Finish Carpentry Subcontractors in Florida
172 Florida-licensed finish carpentry subcontractors statewide. Sign in to see phone and email and invite a sub to bid on your RFQ.
Finish carpentry subcontractors handle the trim and millwork on a project — interior trim, base and crown, paneling, door and hardware installation, casework anchoring, and the wood-grade finishes that land in front of the GC's punch list. On commercial jobs they price from the architectural set and Division 06 spec, follow paint into the building, and carry the work that the owner sees first — the visible, hand-fit assemblies along the building's finished surfaces and at every door.
What GCs ask for
When a GC sends a finish carpentry RFQ, they want a quote against the millwork drawings, the door and hardware schedule, and the Division 06 spec for trim and architectural woodwork. Bids are typically broken out by linear foot for base and crown, by each for doors and frames, and by each or lump sum for casework installation. GCs want the bid to name the door hardware grade or supplier assumed, the casework supplier if furnished by others, and what's excluded — millwork fabrication beyond installation, paint-grade versus stain-grade material, field-applied finishes.
Browse finish carpentry subs by metro
Licensing in Florida
Finish carpentry contracting in Florida falls under the specialty contractor classification regulated by the Construction Industry Licensing Board (CILB) under the DBPR. A specialty contractor's license covers the scope of work listed under that classification — interior trim, millwork installation, doors, and related carpentry — and can be held at the certified level (statewide) or the registered level (local jurisdiction only). Finish carpentry scope can also be performed by a general contractor (CGC/CBC/CRC) under their broader license. Florida treats unlicensed contracting as a crime, which is why every finish carpentry sub in this directory carries its DBPR license number.
Common questions
Does the finish carpenter furnish the millwork or just install it?
Most commercial jobs split this: the architectural millwork sub or shop fabricates casework, paneling, and specialty millwork, and the finish carpenter installs it on site.
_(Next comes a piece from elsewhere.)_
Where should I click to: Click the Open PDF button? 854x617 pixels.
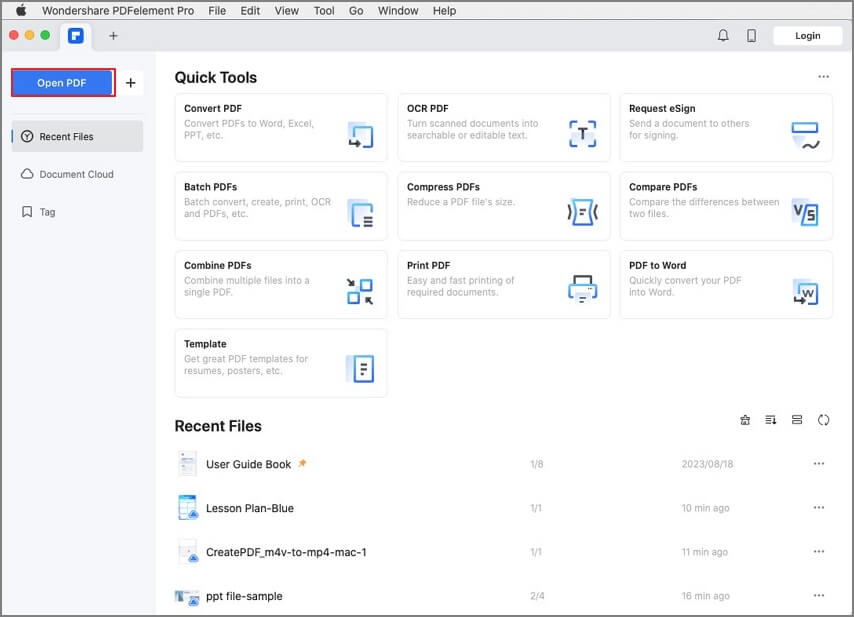click(62, 83)
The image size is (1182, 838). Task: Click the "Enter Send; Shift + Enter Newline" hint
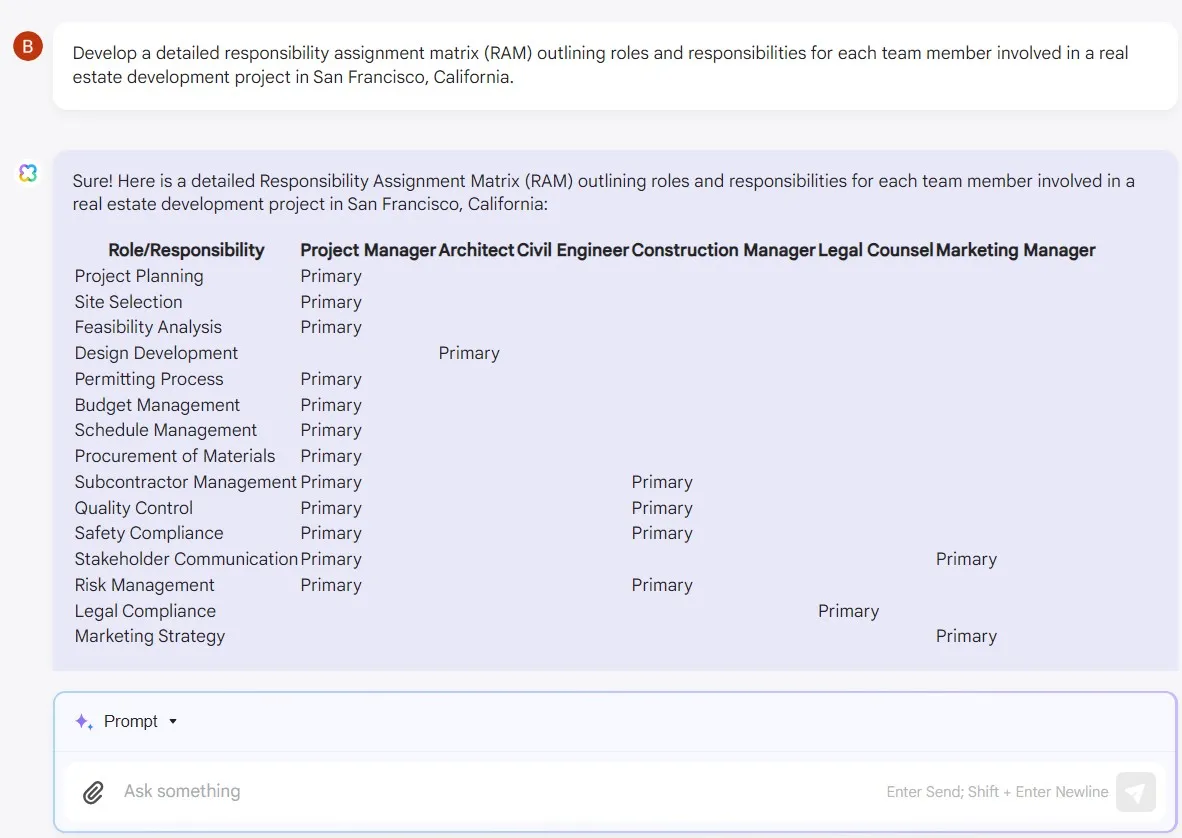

Trim, base, and crown are often furnished and installed by the finish carpenter. RFQs should state which categories are furnish-and-install versus install-only. A clean bid lists furnishing assumptions per category so the GC can reconcile.
Who carries doors, frames, and hardware?
Door leaves, frames, and hardware are typically furnished by a single doors-and-hardware supplier under Division 08 and installed by the finish carpenter. The carpenter receives the schedule, verifies hardware against the drawings, and hangs the doors. RFQs should state who supplies versus installs each component. Bids should list door, frame, and hardware install as separate or combined lines so the GC can match the supply package.
Is field finishing part of the bid?
Usually no on commercial jobs. Stain-grade and clear-finished millwork is typically shop-finished by the millwork supplier; paint-grade trim is finished by the painter after the carpenter installs it. The finish carpenter is responsible for installation tolerances and back-priming where the spec calls for it. RFQs should call out which trade carries field finishing if any; bids should state the assumption.
Who anchors casework and how is it priced?
Casework anchoring is typically carried by the finish carpenter — blocking in the wall (when called out as carpenter scope), scribing to the wall, leveling, and fastening to studs or blocking. It's usually priced per each cabinet or per linear foot of casework. RFQs should state casework dimensions and the substrate, since block walls and metal stud walls change the anchor approach and the labor count.
What does the verification badge on a sub's profile mean?
The badge reflects what was reviewed: a verified state license earns License Verified — the usual path for a finish carpentry sub — a verified certificate of insurance earns Insurance Verified, and a sub with both reviewed shows the Verified Pro umbrella.